To effectively use slack I think you need to do two main things:

  1. Account for slack in your resource planning.
  2. Have effective mechanisms to use the slack for the best possible purposes.

Accounting for slack in the plans This is quite straight-forward as soon as you convinced your stakeholders it is a worthwhile investment. Pointing them towards Google (20% time…), Atlassian (20% time and FedEx Day) and other companies using slack as a core part of their system, might help you. Technically, just reduce the resource capacity % in whatever method you are using to manage your projects/commitments. Another great way is to use the slack that is inherent to the plan/development process. What do I mean? For example – in a Kanban/TOC/Flow system the bottleneck doesn’t have any inherent slack. But upstream and downstream from it, if you work in Pull mode, you will find slack. This is because they can process faster than the bottleneck, so obviously there will be times they cannot process because they are bound by a WIP Limit (Or TOC Rope). In Iteration-based Agile this slack takes the form of some free time on the last few days of the iteration if you’re not the tester. In both these scenarios when you have slack, you can either throw it at the bottleneck’s current work, or use it in other ways.

Effectively using the slack
Now that you have some slack time, what do you do with it?
One flow/continuous oriented approach is the Google 20%. People simply have the slack to work on other things in parallel to the ongoing core work.
Another approach is to setup special events, like Atlassian FedEx Day. These events are a time where the entire team/organization is focused on slack kind of work, and it is probably a good idea to use those especially when starting, to kickoff the mindset that slack is a good thing, and show some examples of what can be achieved.
What do you actually do on slack time?
One type of activity is pushing the product forward in some innovative small ways that are off-road from the main track of the project/release. You need to be careful here – messing around with the core behavior of the product is probably not a good idea without the blessing of the Product organization…
I would imagine the google engineers don’t mess around with the homepage too much. They introduce their innovations via Google Labs, plugins, etc. Some ideas make their way into the mainstream product, some become mainstream products (e.g. GMail)
I wanted to talk about a second kind of activity – the one that pushes the capability of the organization forward. Here, your aim is to identify areas where improving can have an effect on the bottom line performance of your organization, and then find ways to improve there.
I discussed before some scenarios like this, but to reiterate the important point – you want to use slack to help Exploit your current system Bottleneck. Now, as I said earlier, one way to simply throw the slack capacity at the current work of the bottleneck. This will help tactically, but will not improve the capacity of the Bottleneck in any long-term fashion.

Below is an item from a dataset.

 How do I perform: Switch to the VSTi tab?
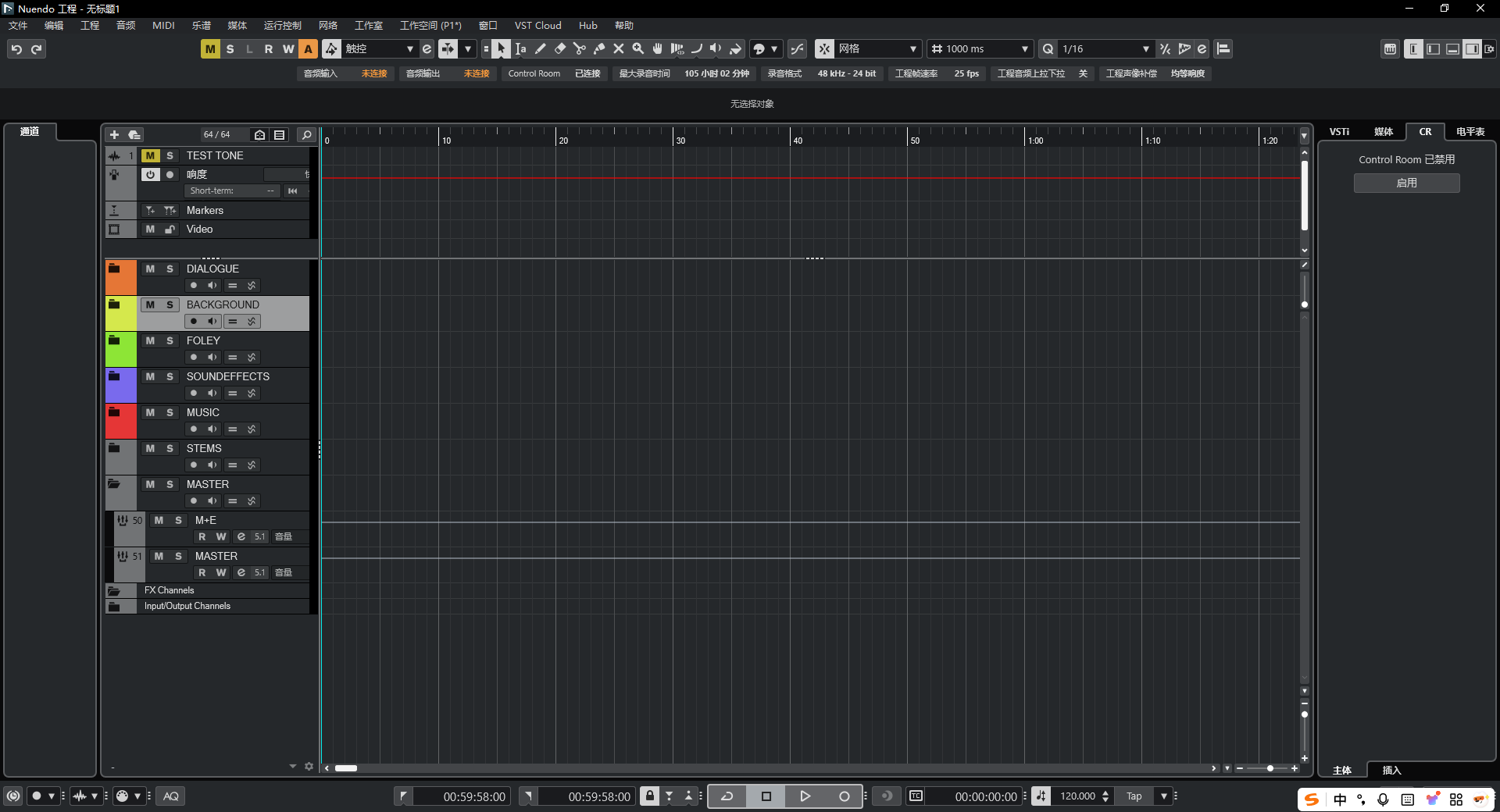coord(1339,132)
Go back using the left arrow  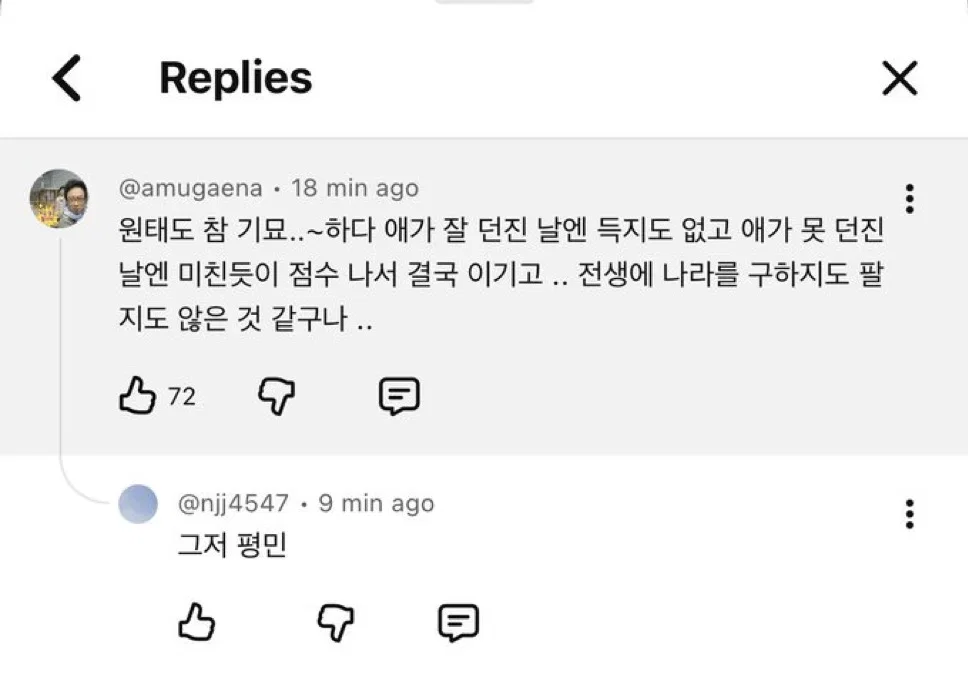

You should balance the tactic solution with finding ways to spend slack capacity on things that will really make the Bottleneck more efficient.
What this means is that a lot of times, the resources working to improve the capabilities of a function, don’t even belong to that function. This is why cross-functional teams and a holistic end-to-end view of the Value Stream is so important… without it you can improve things locally but have zero (or even negative) effect on the bottom line.